Stored data entries
*****

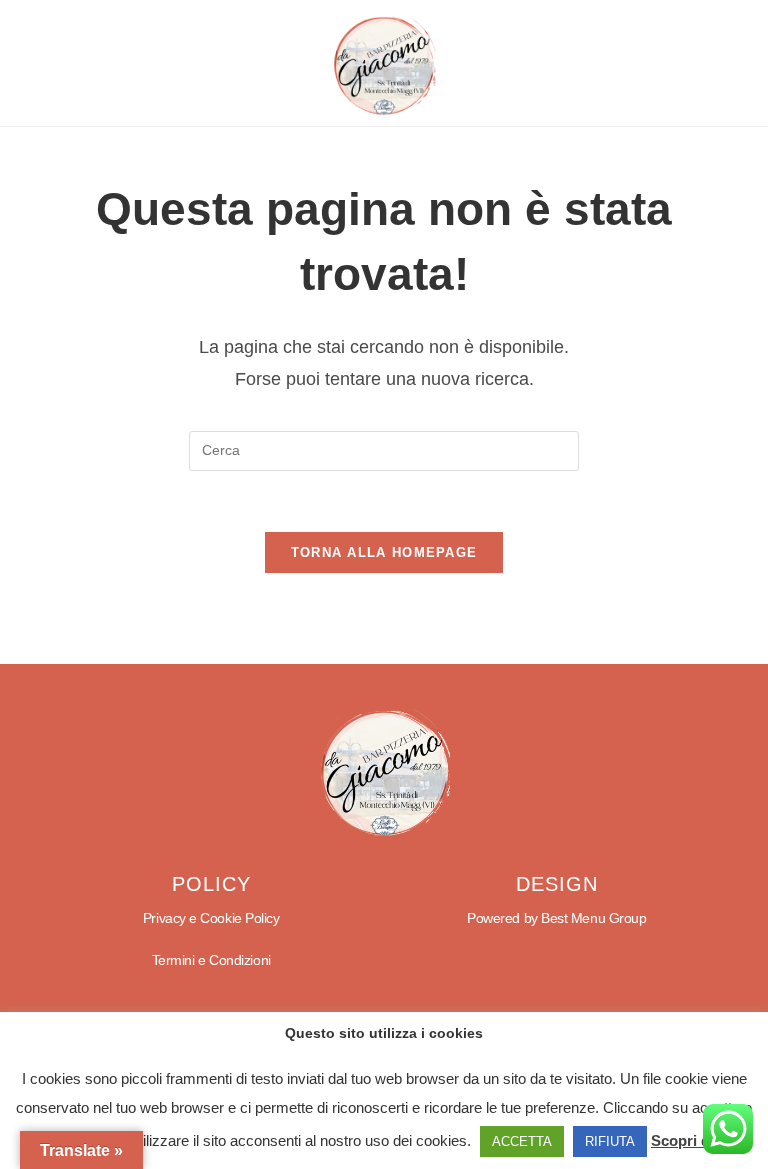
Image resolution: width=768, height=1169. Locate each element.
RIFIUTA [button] (610, 1141)
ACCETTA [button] (522, 1141)
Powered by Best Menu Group (556, 918)
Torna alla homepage (384, 552)
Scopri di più (695, 1140)
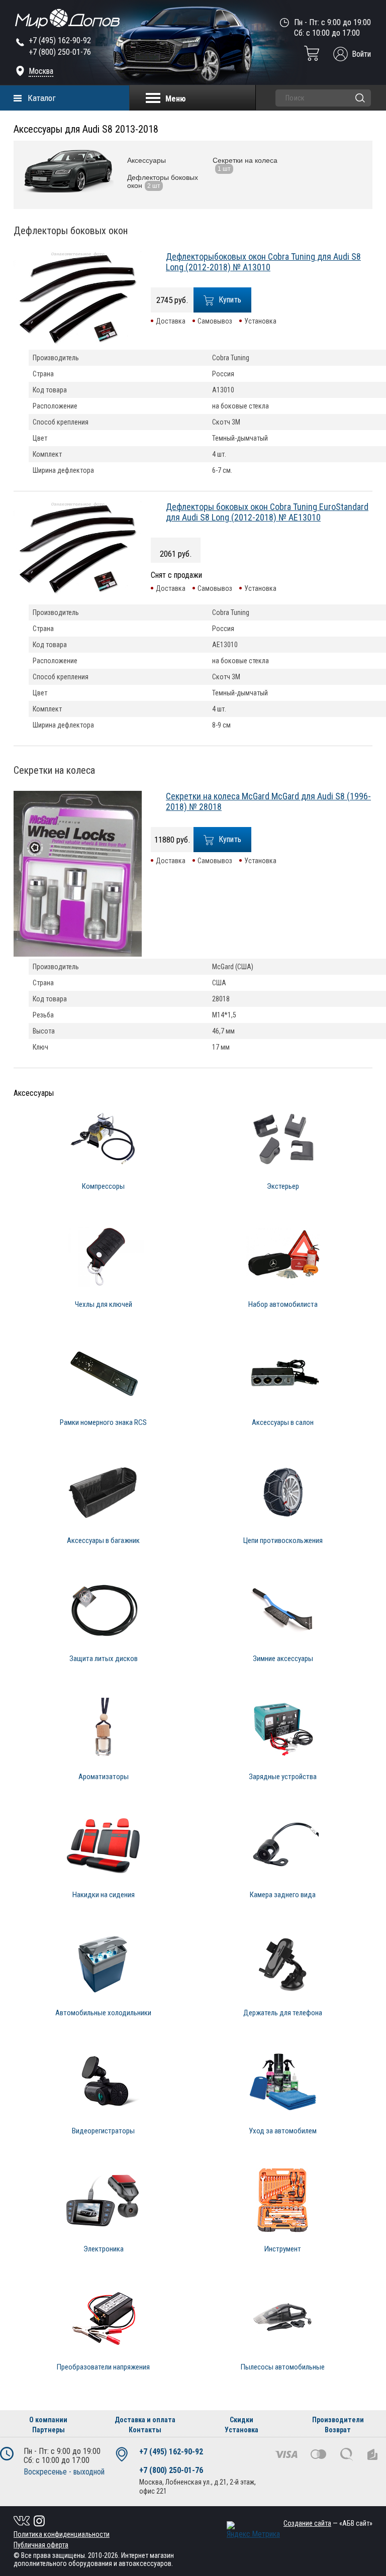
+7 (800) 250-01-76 (60, 52)
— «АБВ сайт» (327, 2523)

*****

The entries are to be restated word for word, with pictures omitted.

Solution to this problem:
Image resolution: width=768, height=1169. Locate each element.
RIFIUTA [button] (610, 1141)
ACCETTA [button] (522, 1141)
Powered by Best Menu Group (556, 918)
Torna alla homepage (384, 552)
Scopri di più (695, 1140)
+7 (800) 250-01-76 (60, 52)
— «АБВ сайт» (327, 2523)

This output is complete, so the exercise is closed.